With the exponential growth rate of technology, the future of all activities involves an omnipresence of widely connected devices, or as we better know it, the ‘Internet of Things (IoT)’. It is estimated that there will be 1 trillion interconnected IoT devices by 2025, which are expected to generate an unprecedented number of unbounded data streams that demands a paradigm shift when it comes to data analytics.
The increasing range of real-world IoT deployments essentially increase the sources of data generation, thereby globally strengthening the challenges already being faced in the Big Data space, particularly regarding moving data from one end (i.e. from data sources such as sensor/IoT devices at the edge level of infrastructure) to the other extreme end (i.e. centralized data centres at the cloud) in the network infrastructure. Sending the entire data set across the extreme ends in the infrastructure becomes an unrealistic solution, specifically in scenarios with constrained network bandwidth and low/no internet connectivity. Instead, approaches that collect data and perform computational processing near the source of data itself present a more practical alternative to such scenarios, and is beneficial for a number of reasons such as in cases of video, whose transport across infrastructure can claim considerable network resources such as the requirement for storage at each node from source to destinationWhile IoT deployments vary across use cases, the most prominently common underlying aim is to analyse the data generated from the devices to achieve a specific set objective.
IoT, Fog Computing and Decomposition of Data Analytics Programs:
In the existing approaches for data analytics in IoT, all data from an IoT deployment is collected at a centralized location such as server(s) in data centre (i.e. cloud) and is then subjected to the desired data analytics model. Data in these IoT deployments moves from ‘things’ to cloud, and along this continuum passes through a number of network devices such as routers, gateways, etc. Each of these devices can be a potential candidate to host partial computing analytics capability to analyse the data, and further sending the calculated partial results instead of sending the raw data to cloud. The edge of the network in such deployments can act as a potential site to host what we call ‘decomposed analytic computing units’ (Figure 1) to reduce the amount of data being transferred to cloud, and provide the same quality of analytics results.

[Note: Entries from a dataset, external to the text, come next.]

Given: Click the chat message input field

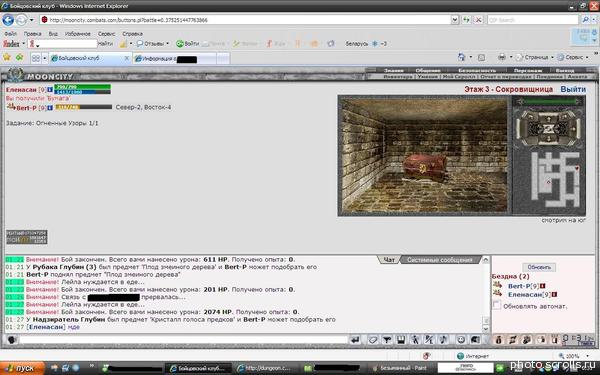Looking at the screenshot, I should pyautogui.click(x=183, y=340).
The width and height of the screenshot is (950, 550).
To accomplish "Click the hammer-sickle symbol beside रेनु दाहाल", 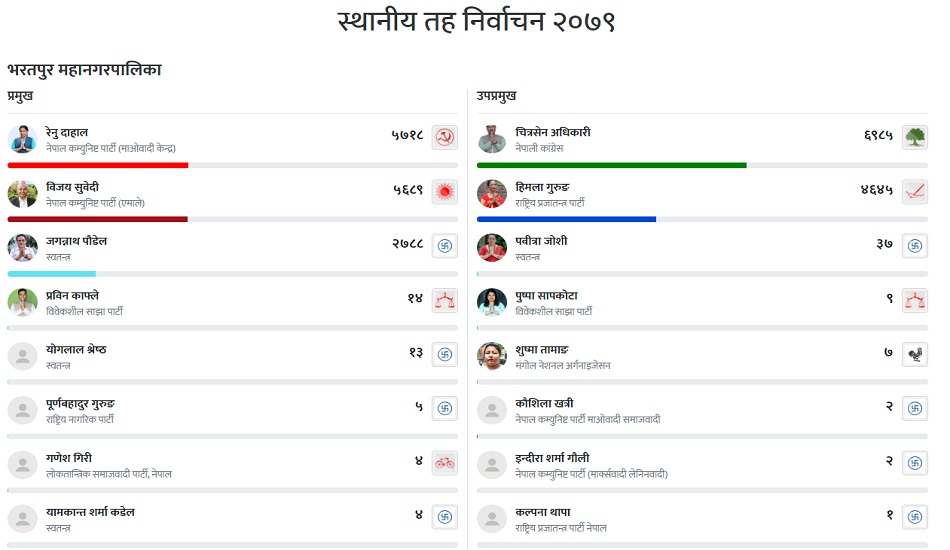I will [x=444, y=138].
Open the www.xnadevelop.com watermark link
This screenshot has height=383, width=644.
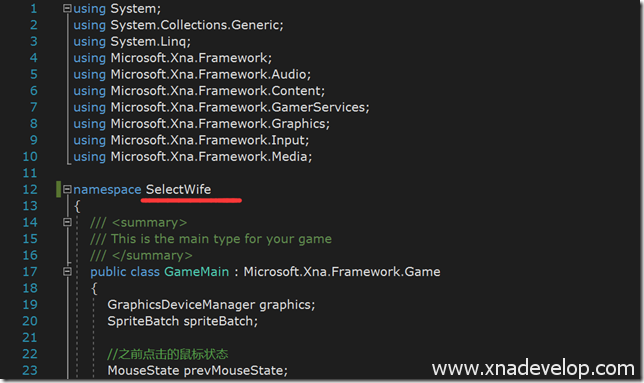(x=533, y=368)
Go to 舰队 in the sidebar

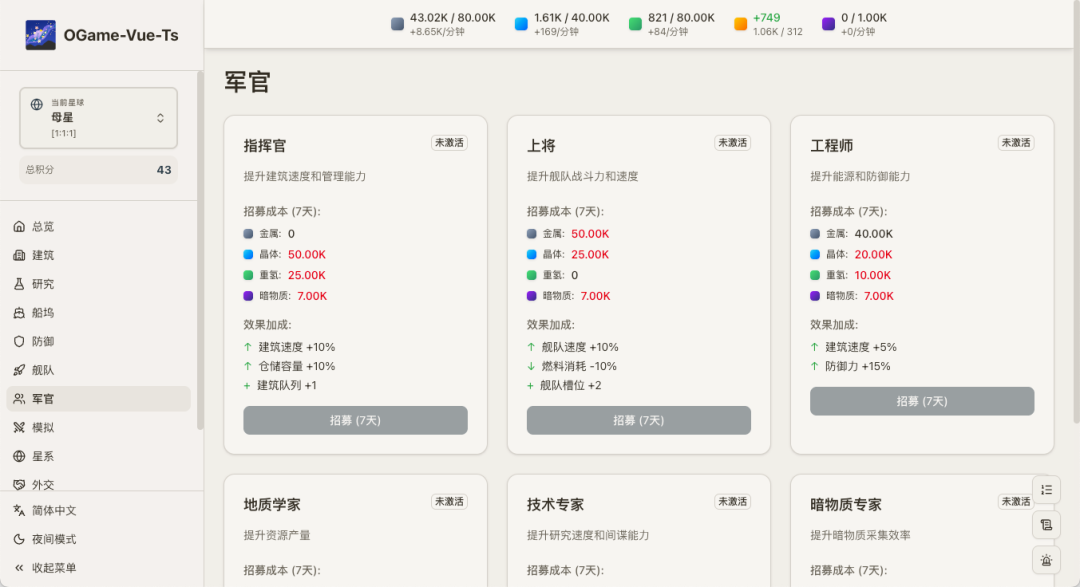(x=43, y=370)
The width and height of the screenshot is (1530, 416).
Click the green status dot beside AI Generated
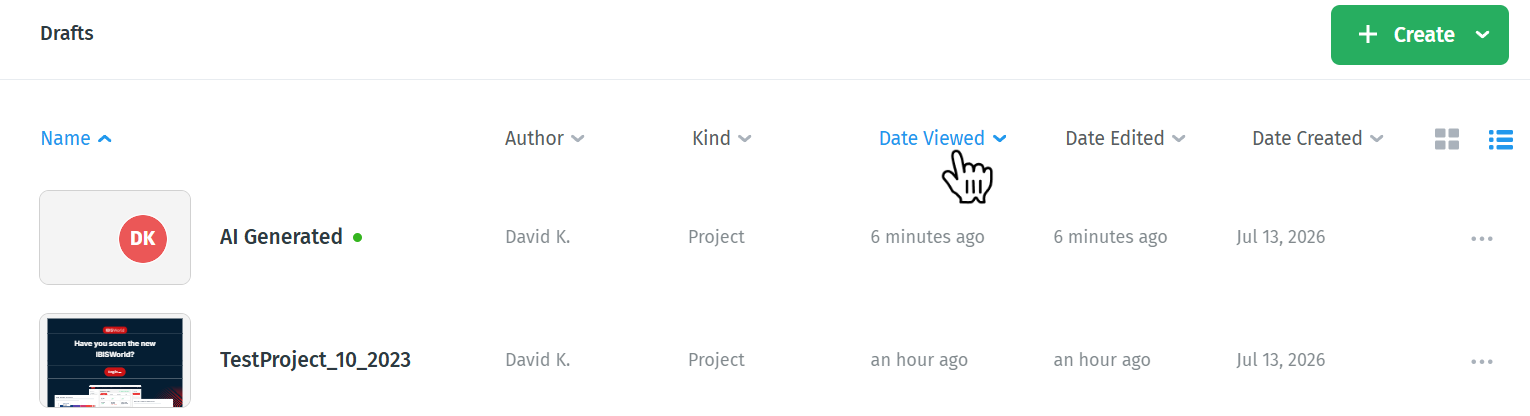tap(358, 237)
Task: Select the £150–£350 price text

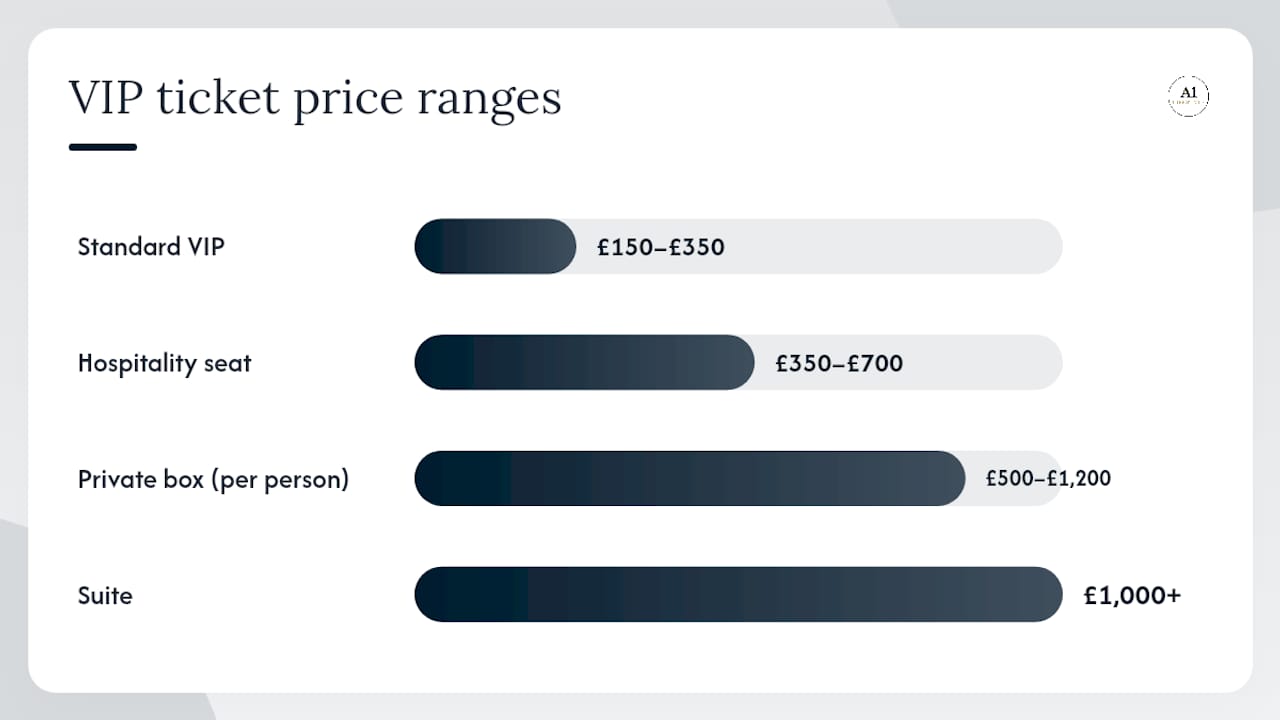Action: click(x=661, y=247)
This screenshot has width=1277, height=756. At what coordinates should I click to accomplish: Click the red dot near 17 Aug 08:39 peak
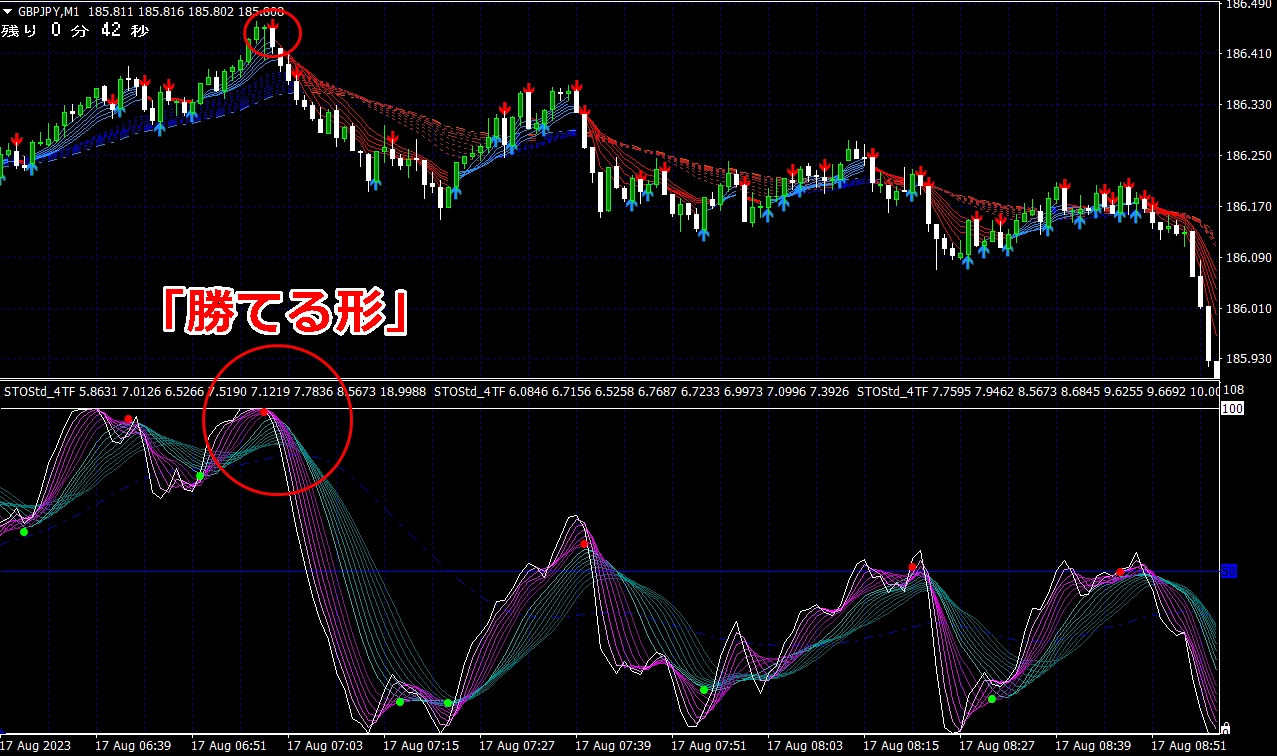tap(1120, 573)
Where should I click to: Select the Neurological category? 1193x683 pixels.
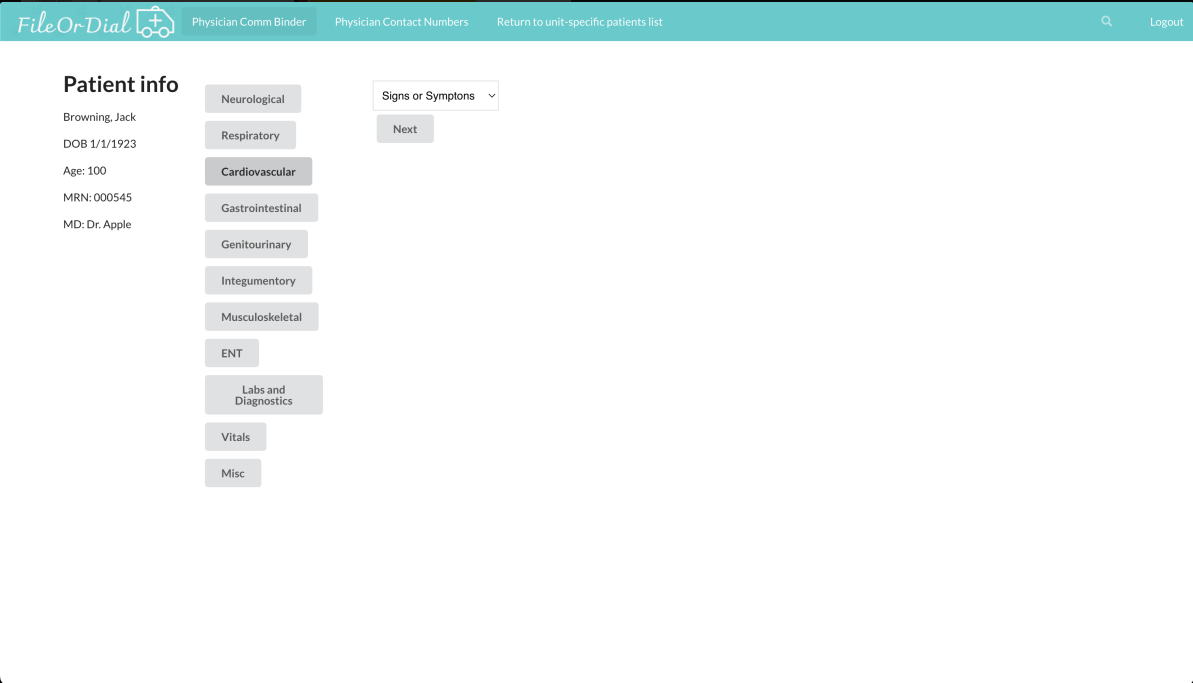pyautogui.click(x=252, y=98)
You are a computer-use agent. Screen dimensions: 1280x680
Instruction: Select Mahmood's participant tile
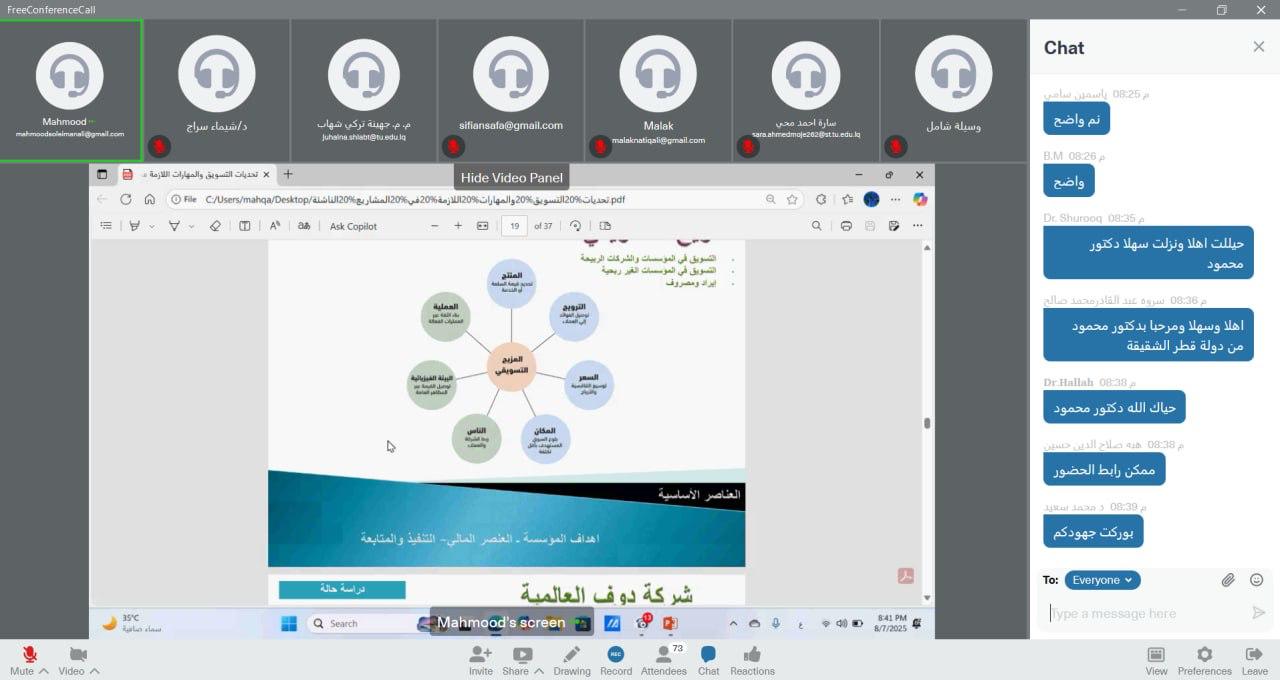[70, 90]
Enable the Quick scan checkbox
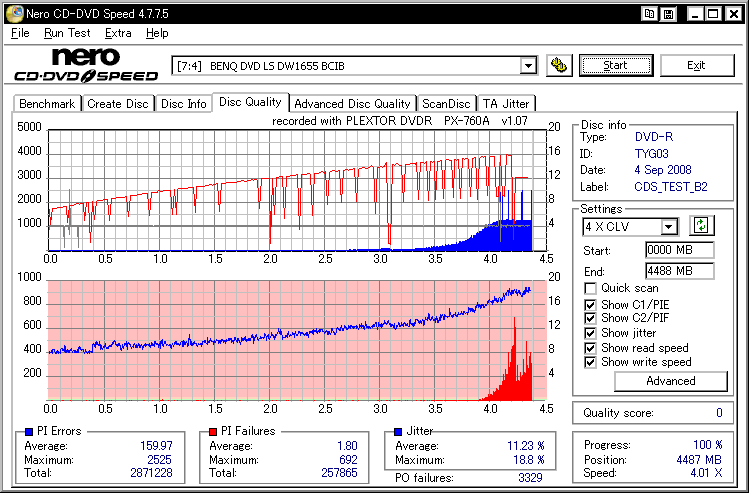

Fog computing has recently emerged as a potential architecture for scaling IoT network applications. It aims to provide computing resources and services closer to the end devices at the edge of the network along things to cloud continuum. The capabilities of the computing gateways comes as an important aspect of fog computing architecture for IoT based applications. Depending on the IoT deployment, a fog node can range from a dedicated industrial router/gateway to a smartphone, a wearable smartwatch, and so on.
Figure 1– Decomposition of data analytics computing program into decomposed computing units and placing those computing units onto different fog nodes in the infrastructure. Note that the infrastructure architecture considered is most common and widely used three tier IoT-Fog-Cloud architecture (with nested multi-tier fog).
Need to decompose data analytics programs:
Why not to use the whole analytics program on the fog device, and why the decomposed computing units?
The justification for the above involves resource constraints. Contrary to the cloud which can be thought of as ‘resource rich’, the fog devices are resource constrained in nature whereby resource scaling (up/down and horizontal/vertical) cannot be done dynamically. The fog devices are already performing their fundamental computing/network operation (for e.g. in case of router as a fog device, it is already forwarding the packets to the set destination), so these operations are already utilizing the available resources (CPU, RAM and bandwidth) on it. An additional deployment of a complete data analytics computing program/algorithm on the said resource might lead to full utilization of resources on device as the workload or data input increases and also affect its fundamental network operation. Hence, the approach of decomposed computing units seems ideal in an IoT environment with fog assistance.
We presented the fog-specific decomposition of multivariate linear regression as the predictive analytic model in our work using the statistical query model and summation form. To illustrate the benefits of the proposed approach, the experiment conducted used openly available air-quality dataset from UCI repository that contains sensed values of parameters which are used to measure air quality in a region.
The results show an 80% reduction in the amount of data (Figure 2) transferred to the cloud using the proposed fog-based distributed data analytics approach as compared to the conventional cloud-based approach.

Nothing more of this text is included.